Question about o3-mini token counts and thinking tokens in general

I’m trying to understand the differences between the various thinking modes (low, medium, high) in the o3-mini model. My understanding is that the primary distinction between o3-mini-low and o3-mini-high lies in the number of “thinking tokens” generated internally before the model produces its final response.

This leads me to a few questions:

  • Quantifying Thinking Tokens: Is there any information available about how many additional thinking tokens are generated in each mode (low, medium, high) relative to one another?
  • Value of Thinking Tokens Post-Response: Are these internally generated thinking tokens still valuable to the model after it has generated a response? For example, in multi-turn conversations, would the model benefit from having access to these previously generated thinking tokens?
  • Potential for Developer Access: Has OpenAI considered allowing developers to access these hidden thinking tokens? Could developers potentially feed these tokens back to the model as input in subsequent turns, perhaps using a unique ID to identify each set of thinking tokens?
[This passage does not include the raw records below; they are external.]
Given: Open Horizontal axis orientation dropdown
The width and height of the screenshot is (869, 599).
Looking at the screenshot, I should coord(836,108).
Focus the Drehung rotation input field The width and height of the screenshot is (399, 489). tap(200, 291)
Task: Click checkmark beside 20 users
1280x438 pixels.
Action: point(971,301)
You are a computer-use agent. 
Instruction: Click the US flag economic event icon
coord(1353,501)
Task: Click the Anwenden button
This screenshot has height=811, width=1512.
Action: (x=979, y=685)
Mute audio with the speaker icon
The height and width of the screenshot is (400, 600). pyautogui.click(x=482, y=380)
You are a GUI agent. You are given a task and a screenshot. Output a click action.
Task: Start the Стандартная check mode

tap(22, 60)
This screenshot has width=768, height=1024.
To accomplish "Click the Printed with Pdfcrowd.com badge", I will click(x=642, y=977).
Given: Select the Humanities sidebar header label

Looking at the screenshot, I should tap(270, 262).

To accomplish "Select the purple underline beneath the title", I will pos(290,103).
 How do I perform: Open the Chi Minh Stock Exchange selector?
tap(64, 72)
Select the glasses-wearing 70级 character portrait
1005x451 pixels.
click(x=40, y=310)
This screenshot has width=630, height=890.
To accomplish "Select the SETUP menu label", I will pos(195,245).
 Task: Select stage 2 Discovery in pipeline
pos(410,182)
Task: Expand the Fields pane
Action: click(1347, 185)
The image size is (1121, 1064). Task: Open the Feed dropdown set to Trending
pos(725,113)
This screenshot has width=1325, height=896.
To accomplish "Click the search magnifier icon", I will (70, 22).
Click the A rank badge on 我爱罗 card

This could provide valuable context and potentially improve the model’s performance in extended conversations.

Essentially, I’m curious about the scale and potential utility of these thinking tokens, and whether there’s a possibility for developers to leverage them to enhance the model’s conversational capabilities.

Rewritten by AI for clarity.

One of the first internal branches is the AI deciding how much planning is actually required. A simple request can be of lower cost based on the task complexity.

Although it is not explained or revealed, one characteristic of “o1” and “o3” in a benchmark form is that it can produce a token cost much higher than model context. Thus, one of the “high” reasoning strategies may be continued delegated and judged best-of trials, rather than simply building a context with an internal chat.

This one I can answer to cut you off quickly - on the API, you simply do not receive the full generated context and cannot send it back to the model in follow-up conversational calls. Thus, you cannot provide the previous reasoning as something to be seen and evaluated again.

If the reasoning went on for 10 minutes with more agentic internal branches and best-of evaluations, it may not be something that can be understood on the whole.

The reasoning must start anew for each API request, starting again with the steps that can be “does this follow OpenAI policies…” on the full context.

OpenAI is protective of reasoning prompt and generation as intellectual property. The “consideration” seen is placing a new prompt denial mechanism for even asking about reasoning, which has also resulted in account bans.

“Conversational capabilities”? This is more about problem-solving.

It might be easiest to rephrase “reasoning_effort” to “determination to find an answer”, or “cap on cost of perseverance” to get a better picture. Then, simply try out the three choices on your challenging task at hand, and graph quality vs cost.

I think you are not understanding my question.

OpenAI has the thinking tokens. I am not asking for them to be giving them to me. They could just though give some type of message ID for the thinking message context and then allow to be sending this thinking message ID as a context.

This way, me the user cannot be seeing the thinking tokens but they could still be reused.